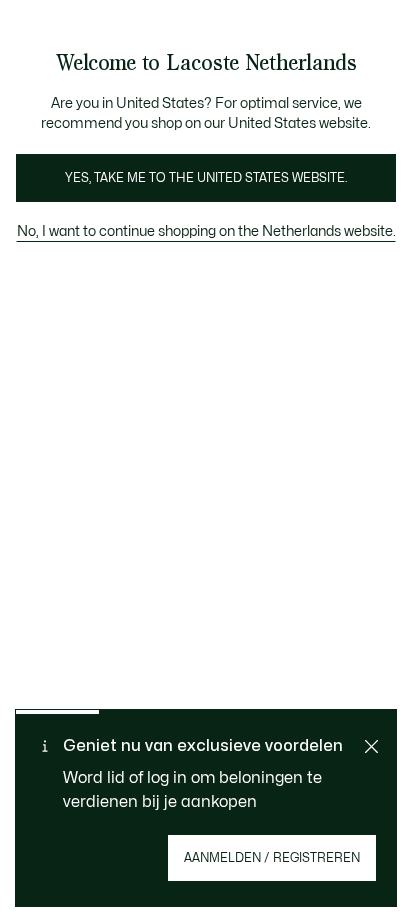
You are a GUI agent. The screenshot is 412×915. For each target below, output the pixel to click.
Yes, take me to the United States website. (206, 178)
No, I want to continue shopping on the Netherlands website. (206, 231)
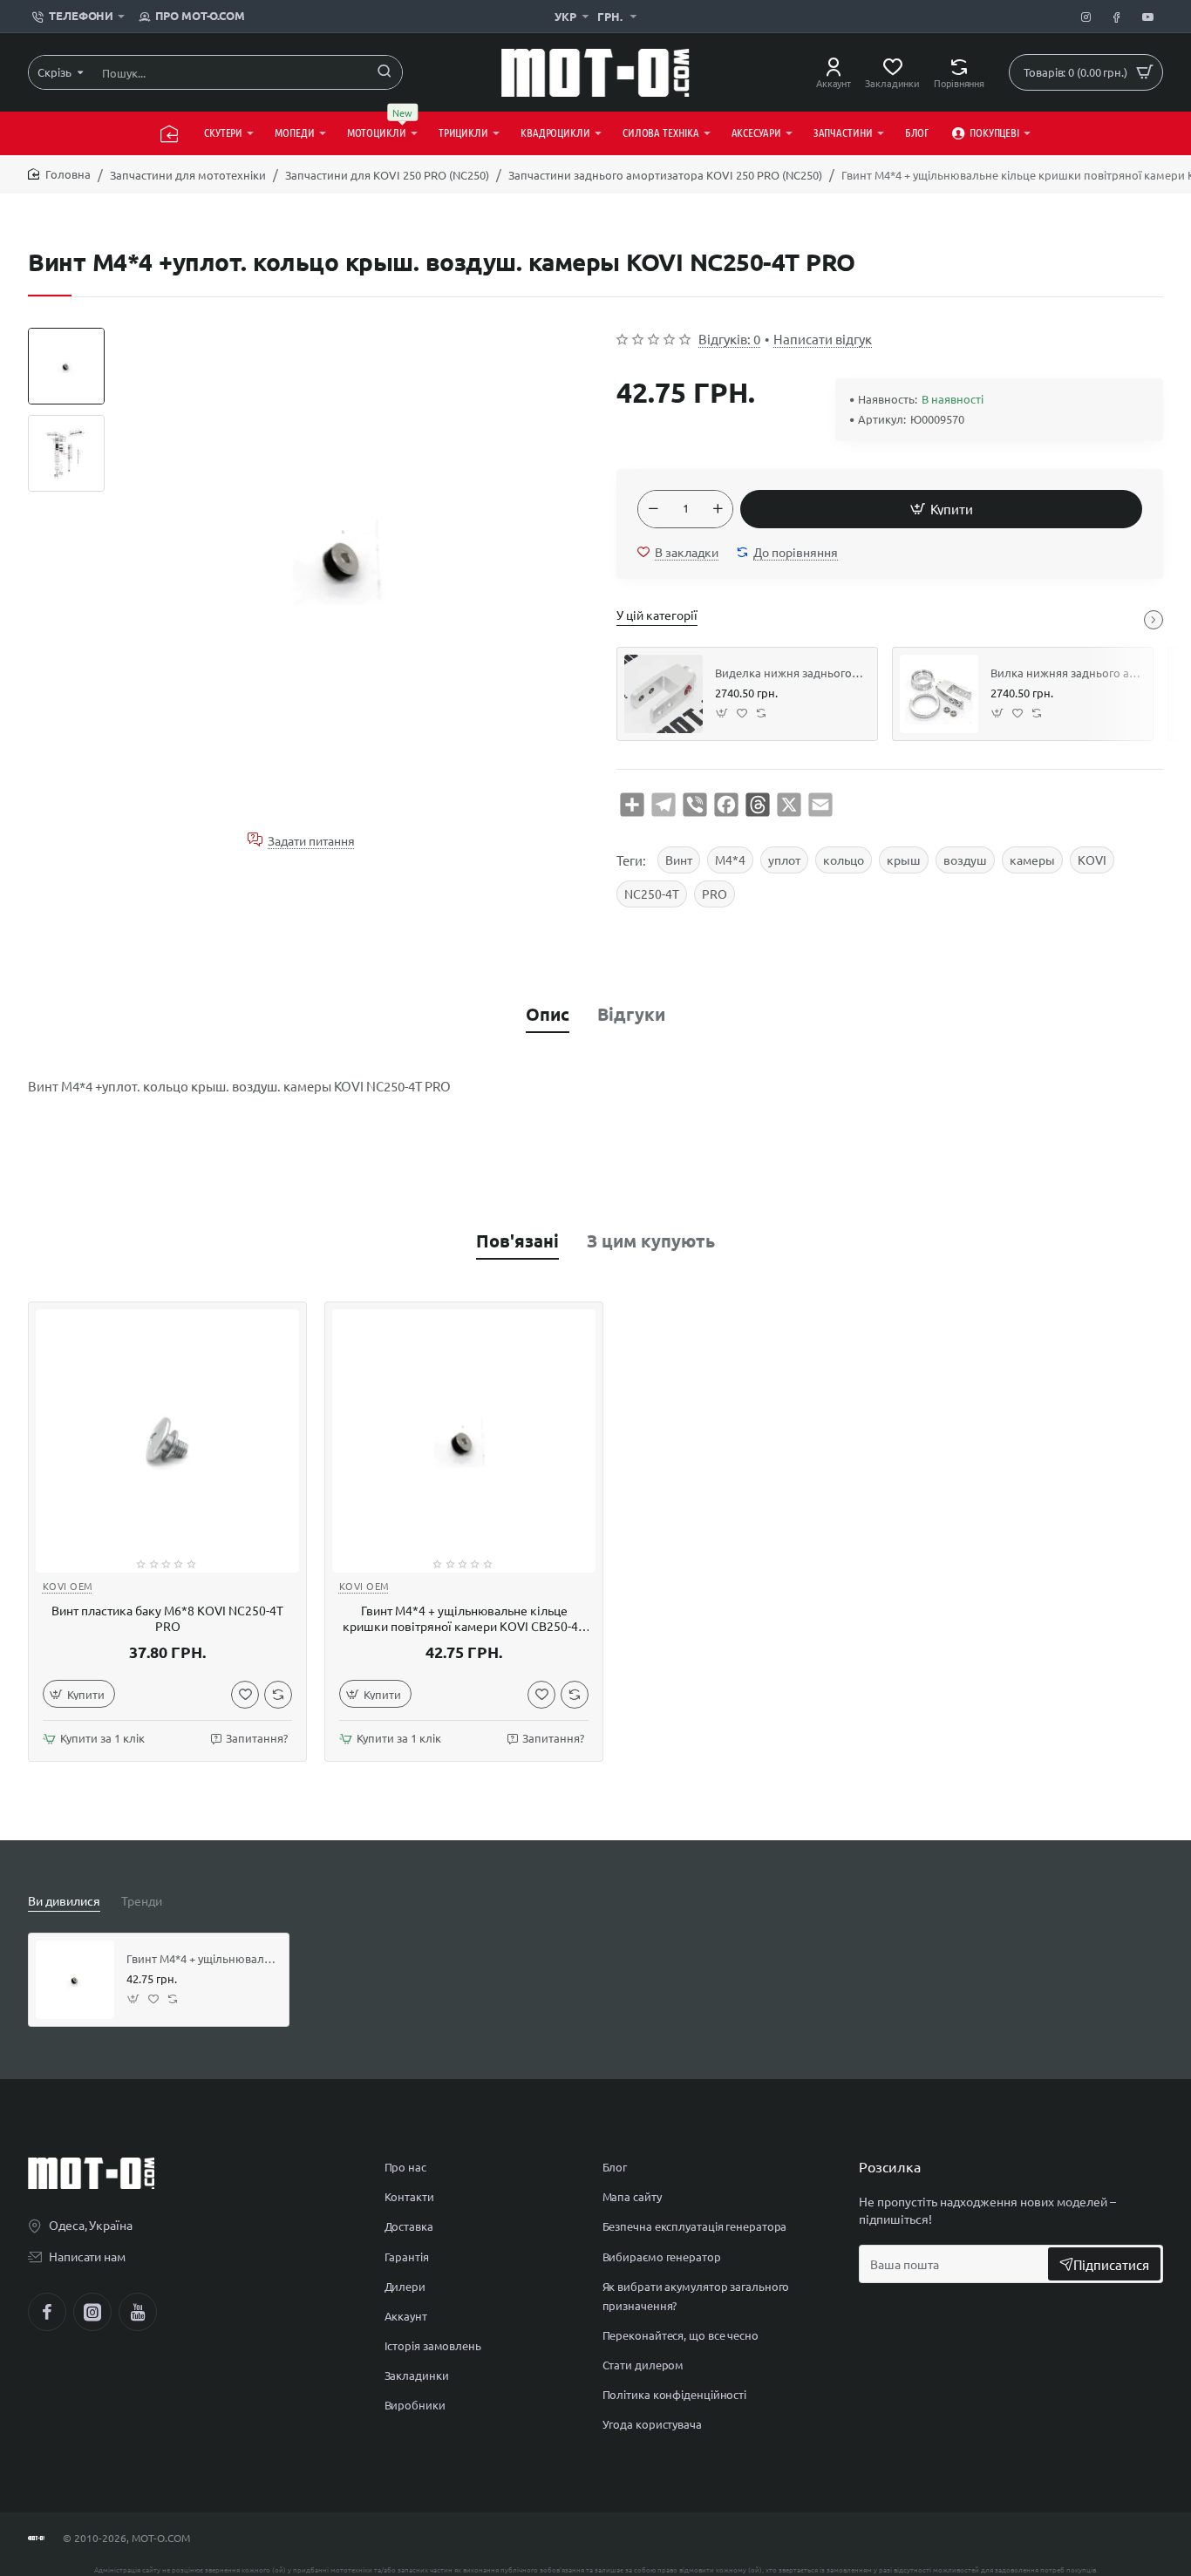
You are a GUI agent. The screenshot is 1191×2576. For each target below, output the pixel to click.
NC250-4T (651, 893)
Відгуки (631, 1014)
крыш (904, 859)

• • • • •

> [ASSIGNED TASK]: Pictures in the entries are to be skipped, and everything else repeated word for word.

> [EXERCISE ANSWER]:
You are a GUI agent. The screenshot is 412×915. For each target below, output the pixel to click.
Yes, take me to the United States website. (206, 178)
No, I want to continue shopping on the Netherlands website. (206, 231)
You are a GUI agent. The screenshot is 1191×2576. For each target below, output the pixel to click.
NC250-4T (651, 893)
Відгуки (631, 1014)
крыш (904, 859)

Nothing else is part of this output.